Many intractable problems that appear in nonconvex optimization, statistics and machine learning, economics, combinatorics, and network theory, can be approximately solved using semidefinite programs (SDPs). Though they provide good-quality bounds on the initial problem, it is well known that, as a class of problems, semidefinite programming is severely limited by its scalability. In the first part of the talk, we present new algorithms that solve SDPs in a more scalable fashion. This is done by generating a sequence of linear or second order programs that adaptively approximates the SDP with increasing accuracy. In the second part of the talk, we focus on a specific, but fundamental, intractable problem that has a powerful SDP-based approximation: the problem of optimizing over nonnegative polynomials. We present two applications of this problem in machine learning. The first is multivariate monotone regression, which is motivated by some applications in pricing. The second concerns a specific subclass of optimization problems called difference of convex (DC) programs, which appear naturally in machine learning problems. We show how our techniques can be used to optimally reformulate DC programs in order to speed up the best-known algorithms used for solving them.

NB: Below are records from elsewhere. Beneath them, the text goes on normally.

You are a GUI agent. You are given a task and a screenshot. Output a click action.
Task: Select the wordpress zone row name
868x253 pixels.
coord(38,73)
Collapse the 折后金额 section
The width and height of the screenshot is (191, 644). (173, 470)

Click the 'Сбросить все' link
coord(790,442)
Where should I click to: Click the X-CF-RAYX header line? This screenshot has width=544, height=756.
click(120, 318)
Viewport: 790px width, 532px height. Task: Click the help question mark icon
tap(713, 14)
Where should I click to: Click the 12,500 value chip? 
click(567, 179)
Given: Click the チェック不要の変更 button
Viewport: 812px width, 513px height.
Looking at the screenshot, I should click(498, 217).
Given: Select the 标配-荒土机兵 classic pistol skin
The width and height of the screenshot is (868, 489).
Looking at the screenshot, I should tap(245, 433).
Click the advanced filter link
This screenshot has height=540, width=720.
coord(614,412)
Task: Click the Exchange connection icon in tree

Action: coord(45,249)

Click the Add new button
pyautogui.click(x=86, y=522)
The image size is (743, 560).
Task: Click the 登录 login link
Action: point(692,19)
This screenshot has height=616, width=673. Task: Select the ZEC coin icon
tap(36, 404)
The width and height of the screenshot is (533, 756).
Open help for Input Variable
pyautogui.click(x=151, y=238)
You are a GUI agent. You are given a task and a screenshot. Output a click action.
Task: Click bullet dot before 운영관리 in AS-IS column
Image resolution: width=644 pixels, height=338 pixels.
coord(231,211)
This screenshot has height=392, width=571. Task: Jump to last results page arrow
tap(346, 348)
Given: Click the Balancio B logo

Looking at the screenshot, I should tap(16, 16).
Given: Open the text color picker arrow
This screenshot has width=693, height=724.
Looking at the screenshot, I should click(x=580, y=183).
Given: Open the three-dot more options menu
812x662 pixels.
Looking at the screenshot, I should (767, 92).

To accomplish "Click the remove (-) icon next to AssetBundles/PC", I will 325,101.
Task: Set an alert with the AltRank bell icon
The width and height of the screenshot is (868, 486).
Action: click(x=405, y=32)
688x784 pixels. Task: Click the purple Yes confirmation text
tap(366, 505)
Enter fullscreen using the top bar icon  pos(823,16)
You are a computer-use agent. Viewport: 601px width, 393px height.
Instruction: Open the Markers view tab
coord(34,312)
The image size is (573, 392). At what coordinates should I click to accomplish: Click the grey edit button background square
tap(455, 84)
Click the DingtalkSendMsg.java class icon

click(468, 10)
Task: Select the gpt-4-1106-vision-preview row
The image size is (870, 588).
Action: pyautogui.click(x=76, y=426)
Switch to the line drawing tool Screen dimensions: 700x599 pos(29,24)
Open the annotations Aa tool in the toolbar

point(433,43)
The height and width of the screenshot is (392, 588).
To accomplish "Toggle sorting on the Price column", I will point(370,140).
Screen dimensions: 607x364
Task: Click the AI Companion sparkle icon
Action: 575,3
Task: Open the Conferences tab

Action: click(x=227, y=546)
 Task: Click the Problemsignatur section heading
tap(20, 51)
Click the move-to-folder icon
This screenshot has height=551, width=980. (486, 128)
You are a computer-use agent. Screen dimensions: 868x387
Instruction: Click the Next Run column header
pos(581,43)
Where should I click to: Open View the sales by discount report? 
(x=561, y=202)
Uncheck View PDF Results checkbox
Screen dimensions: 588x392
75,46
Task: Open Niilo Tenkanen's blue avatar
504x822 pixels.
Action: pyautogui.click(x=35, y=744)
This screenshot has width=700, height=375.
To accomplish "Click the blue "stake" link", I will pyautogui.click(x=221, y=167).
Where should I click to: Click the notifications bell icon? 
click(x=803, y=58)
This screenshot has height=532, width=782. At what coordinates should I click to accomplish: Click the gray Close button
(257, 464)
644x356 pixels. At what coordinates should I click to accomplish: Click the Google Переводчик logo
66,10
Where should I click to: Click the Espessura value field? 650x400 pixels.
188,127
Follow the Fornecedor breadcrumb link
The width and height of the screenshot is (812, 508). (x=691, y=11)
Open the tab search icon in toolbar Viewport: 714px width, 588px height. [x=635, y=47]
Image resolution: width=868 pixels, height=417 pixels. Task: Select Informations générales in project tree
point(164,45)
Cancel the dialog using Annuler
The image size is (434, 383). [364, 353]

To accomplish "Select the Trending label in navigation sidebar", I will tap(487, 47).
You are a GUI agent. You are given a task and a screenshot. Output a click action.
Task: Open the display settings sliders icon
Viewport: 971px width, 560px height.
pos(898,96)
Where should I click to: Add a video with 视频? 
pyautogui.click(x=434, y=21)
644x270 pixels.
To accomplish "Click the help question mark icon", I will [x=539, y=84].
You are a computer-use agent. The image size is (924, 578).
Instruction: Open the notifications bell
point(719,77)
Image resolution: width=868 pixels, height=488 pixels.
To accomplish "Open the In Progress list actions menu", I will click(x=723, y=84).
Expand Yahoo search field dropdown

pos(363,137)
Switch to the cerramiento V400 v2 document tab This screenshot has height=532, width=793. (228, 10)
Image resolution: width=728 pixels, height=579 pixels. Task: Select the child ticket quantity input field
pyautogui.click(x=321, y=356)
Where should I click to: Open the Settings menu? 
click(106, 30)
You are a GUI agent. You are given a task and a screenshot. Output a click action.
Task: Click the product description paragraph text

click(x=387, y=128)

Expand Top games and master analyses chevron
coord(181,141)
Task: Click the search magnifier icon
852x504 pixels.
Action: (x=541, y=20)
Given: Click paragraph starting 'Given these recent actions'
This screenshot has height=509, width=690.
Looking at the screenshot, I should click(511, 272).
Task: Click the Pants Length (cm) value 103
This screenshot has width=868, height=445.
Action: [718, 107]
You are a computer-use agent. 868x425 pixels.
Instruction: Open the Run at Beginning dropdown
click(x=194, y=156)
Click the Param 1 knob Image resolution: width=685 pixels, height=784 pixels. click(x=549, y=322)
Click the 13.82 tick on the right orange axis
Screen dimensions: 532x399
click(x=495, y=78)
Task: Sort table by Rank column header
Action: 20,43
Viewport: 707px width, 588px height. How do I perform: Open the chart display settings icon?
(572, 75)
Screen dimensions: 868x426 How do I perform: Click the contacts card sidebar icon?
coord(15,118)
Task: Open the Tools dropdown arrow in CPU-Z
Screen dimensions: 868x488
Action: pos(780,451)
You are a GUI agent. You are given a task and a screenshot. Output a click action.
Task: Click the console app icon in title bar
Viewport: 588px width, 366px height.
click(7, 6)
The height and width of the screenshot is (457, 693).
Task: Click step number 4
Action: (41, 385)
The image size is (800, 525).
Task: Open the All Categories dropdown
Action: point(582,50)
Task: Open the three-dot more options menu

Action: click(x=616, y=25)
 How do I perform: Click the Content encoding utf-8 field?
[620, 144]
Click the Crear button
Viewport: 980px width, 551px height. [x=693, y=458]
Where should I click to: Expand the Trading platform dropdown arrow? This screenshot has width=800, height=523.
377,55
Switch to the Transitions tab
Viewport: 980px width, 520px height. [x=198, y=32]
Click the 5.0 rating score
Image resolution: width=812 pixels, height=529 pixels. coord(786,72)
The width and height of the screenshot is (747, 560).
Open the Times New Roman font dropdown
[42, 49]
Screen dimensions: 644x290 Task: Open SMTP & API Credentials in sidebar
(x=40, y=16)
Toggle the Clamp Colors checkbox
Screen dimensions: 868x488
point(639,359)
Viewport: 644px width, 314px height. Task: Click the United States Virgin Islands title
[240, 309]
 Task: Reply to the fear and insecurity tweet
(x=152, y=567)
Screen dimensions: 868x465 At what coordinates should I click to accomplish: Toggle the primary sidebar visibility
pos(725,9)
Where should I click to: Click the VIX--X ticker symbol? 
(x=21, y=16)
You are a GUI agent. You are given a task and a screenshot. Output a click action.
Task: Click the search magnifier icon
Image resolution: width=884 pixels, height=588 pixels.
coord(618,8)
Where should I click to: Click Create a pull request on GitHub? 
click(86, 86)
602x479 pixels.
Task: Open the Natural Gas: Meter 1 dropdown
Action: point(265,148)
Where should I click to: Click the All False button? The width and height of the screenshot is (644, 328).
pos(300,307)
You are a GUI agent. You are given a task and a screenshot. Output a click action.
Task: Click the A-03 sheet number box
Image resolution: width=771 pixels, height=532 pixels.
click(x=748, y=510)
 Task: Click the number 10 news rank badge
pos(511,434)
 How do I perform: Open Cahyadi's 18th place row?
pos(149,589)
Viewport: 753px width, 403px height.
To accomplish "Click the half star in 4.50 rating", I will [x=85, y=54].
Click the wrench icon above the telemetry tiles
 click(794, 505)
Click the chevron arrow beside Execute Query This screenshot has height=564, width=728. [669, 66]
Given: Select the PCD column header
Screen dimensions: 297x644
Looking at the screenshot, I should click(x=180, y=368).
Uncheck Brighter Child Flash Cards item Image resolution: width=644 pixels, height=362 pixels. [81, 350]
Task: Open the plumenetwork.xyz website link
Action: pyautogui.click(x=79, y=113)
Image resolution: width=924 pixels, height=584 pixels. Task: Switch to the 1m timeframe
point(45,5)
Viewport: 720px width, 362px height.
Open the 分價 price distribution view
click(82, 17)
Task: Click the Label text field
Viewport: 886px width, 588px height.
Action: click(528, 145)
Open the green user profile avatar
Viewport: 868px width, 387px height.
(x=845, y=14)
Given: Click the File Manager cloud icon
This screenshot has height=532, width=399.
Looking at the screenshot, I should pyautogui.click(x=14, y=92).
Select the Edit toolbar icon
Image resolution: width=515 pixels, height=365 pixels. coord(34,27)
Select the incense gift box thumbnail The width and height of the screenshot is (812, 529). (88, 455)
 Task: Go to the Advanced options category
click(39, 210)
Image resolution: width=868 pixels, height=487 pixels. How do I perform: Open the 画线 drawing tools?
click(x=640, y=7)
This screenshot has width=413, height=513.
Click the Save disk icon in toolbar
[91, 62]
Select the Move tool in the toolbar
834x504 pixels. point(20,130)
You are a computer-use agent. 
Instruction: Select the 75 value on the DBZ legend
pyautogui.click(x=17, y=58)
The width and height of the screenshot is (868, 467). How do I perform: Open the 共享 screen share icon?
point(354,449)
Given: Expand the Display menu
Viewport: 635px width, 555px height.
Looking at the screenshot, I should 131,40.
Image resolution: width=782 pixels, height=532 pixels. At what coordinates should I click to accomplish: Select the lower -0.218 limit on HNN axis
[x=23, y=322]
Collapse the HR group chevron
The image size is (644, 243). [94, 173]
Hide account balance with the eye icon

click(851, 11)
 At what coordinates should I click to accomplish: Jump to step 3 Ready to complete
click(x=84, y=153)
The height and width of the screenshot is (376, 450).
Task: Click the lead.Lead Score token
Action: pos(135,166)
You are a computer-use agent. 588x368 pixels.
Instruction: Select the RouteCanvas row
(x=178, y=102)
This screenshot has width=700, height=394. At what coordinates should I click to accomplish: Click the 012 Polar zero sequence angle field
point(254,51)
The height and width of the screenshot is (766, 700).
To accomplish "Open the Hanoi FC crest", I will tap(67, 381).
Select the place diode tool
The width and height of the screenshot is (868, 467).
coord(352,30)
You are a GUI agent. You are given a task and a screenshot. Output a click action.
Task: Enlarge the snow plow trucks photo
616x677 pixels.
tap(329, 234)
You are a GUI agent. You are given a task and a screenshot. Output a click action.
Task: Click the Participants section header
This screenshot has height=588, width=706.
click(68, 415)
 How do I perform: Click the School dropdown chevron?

Georgina Hall is a final-year graduate student and a Gordon Wu fellow in the department of Operations Research and Financial Engineering at Princeton University, where she is advised by Professor Amir Ali Ahmadi. She was the valedictorian of Ecole Centrale, Paris, where she obtained a B.S. and an M.S., in 2011 and 2013 respectively. Her interests lie in convex relaxations of NP-hard problems, particularly those arising in polynomial optimization. Georgina is the recipient of the Médaille de l’Ecole Centrale from the French Académie des Sciences and the Princeton School of Engineering and Applied Sciences Award for Excellence. She was also chosen for the 2017 Rising Stars in EECS workshop at Stanford and the 2017 Young Researchers Workshop at Cornell University.  Her paper “DC decomposition of nonconvex polynomials using algebraic techniques” is the recent recipient of the 2016 Informs Computing Society Prize for Best Student Paper. She has also been the recipient of a number of teaching awards, including the Princeton University’s Engineering Council Teaching Award, the university-wide Excellence in Teaching Award of the Princeton Graduate School, and the 2017 Excellence in Teaching of Operations Research Award of the Institute for Industrial and Systems Engineers.